** What the task asks **
Once the line with "Task: Click the info" is found, write it out along with every line after it, exactly, up to the last line of the entries below. Exclude pictures.
***** Records supplied
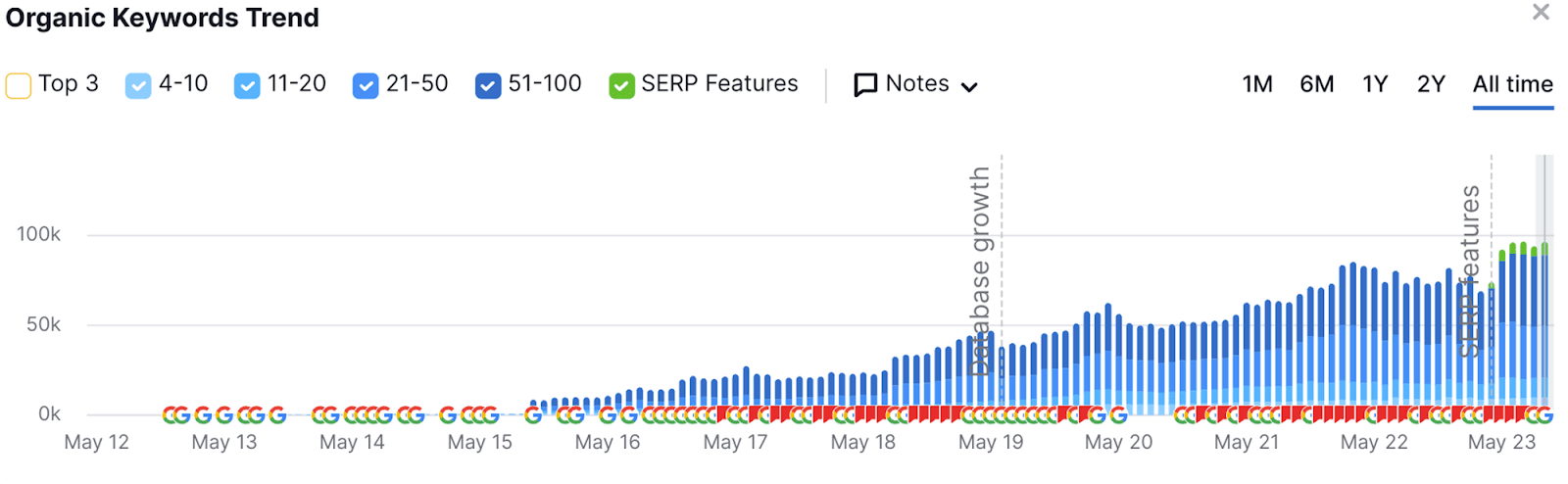Select the 6M time range
Viewport: 1568px width, 484px height.
point(1316,84)
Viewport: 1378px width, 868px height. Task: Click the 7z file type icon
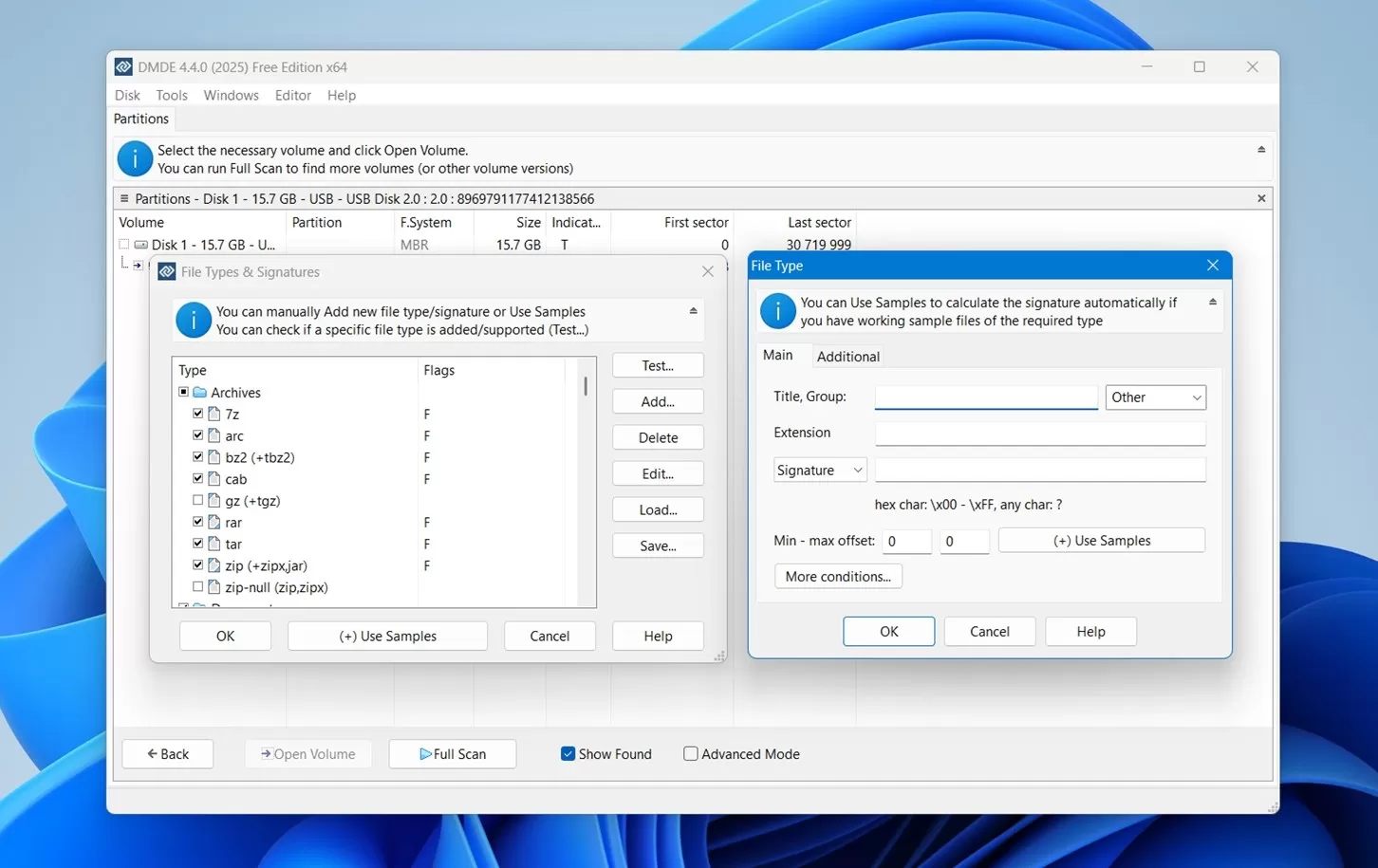pos(214,414)
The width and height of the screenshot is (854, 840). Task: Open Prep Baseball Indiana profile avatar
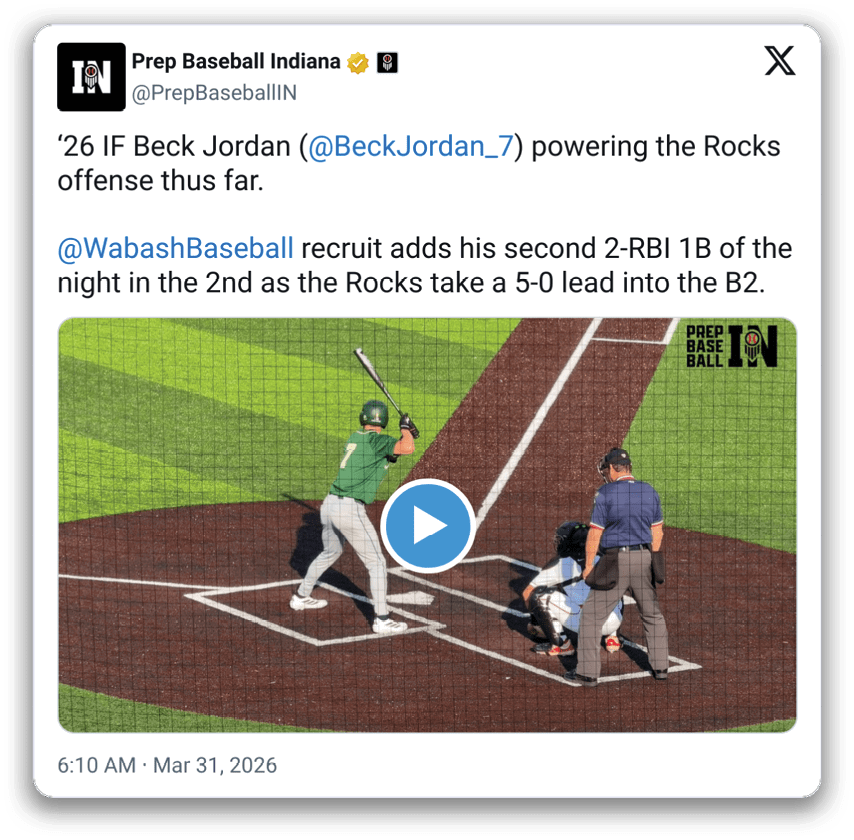pos(92,77)
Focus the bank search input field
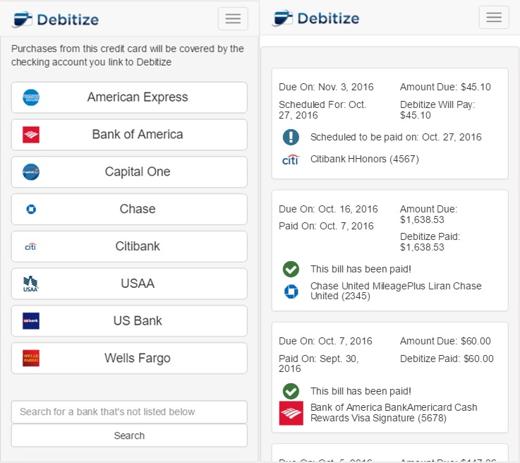The height and width of the screenshot is (463, 520). 129,412
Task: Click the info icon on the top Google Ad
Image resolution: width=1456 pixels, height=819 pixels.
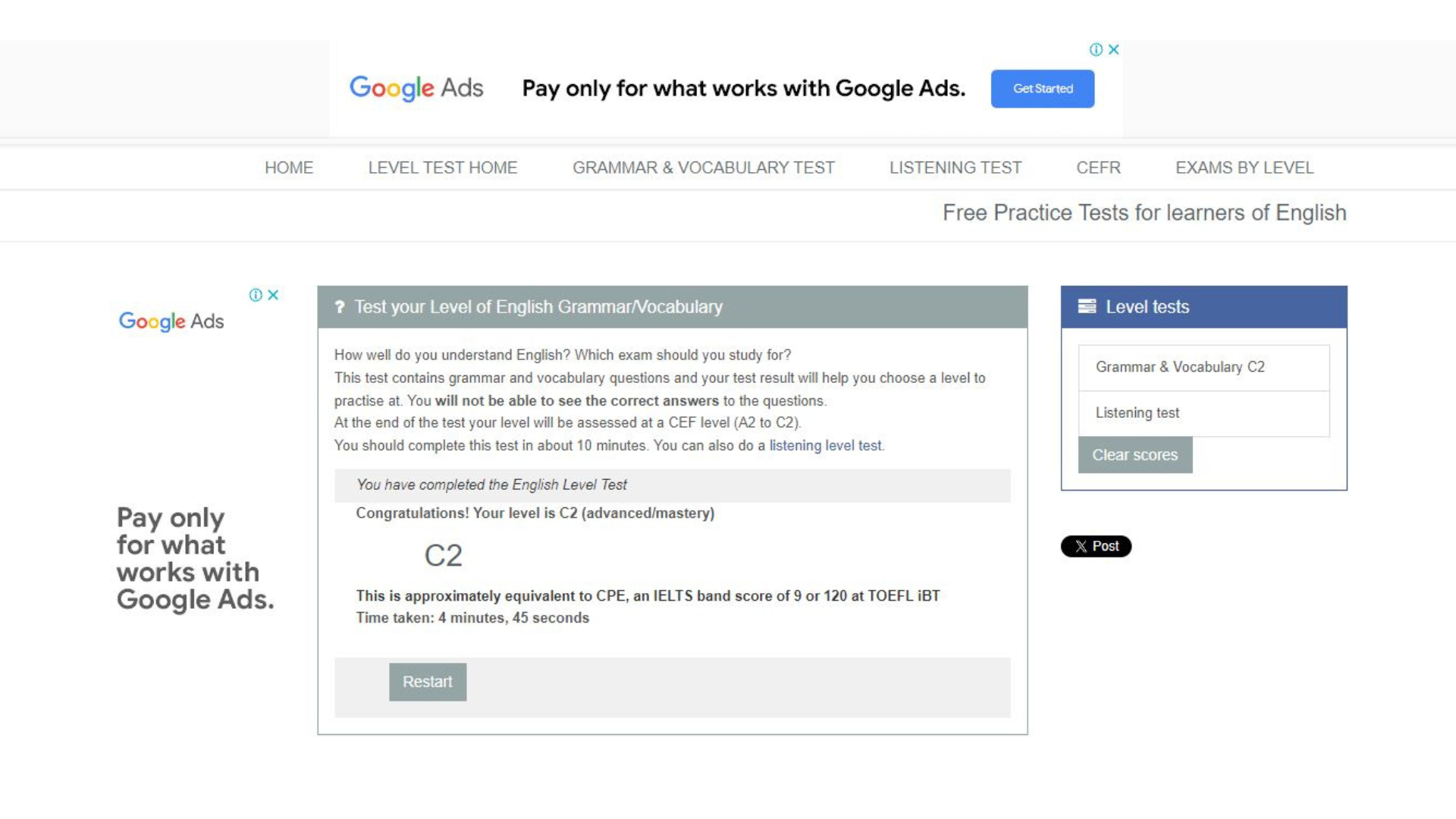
**********
** Your solution **
Task: Click the info icon on the top Google Ad
Image resolution: width=1456 pixels, height=819 pixels.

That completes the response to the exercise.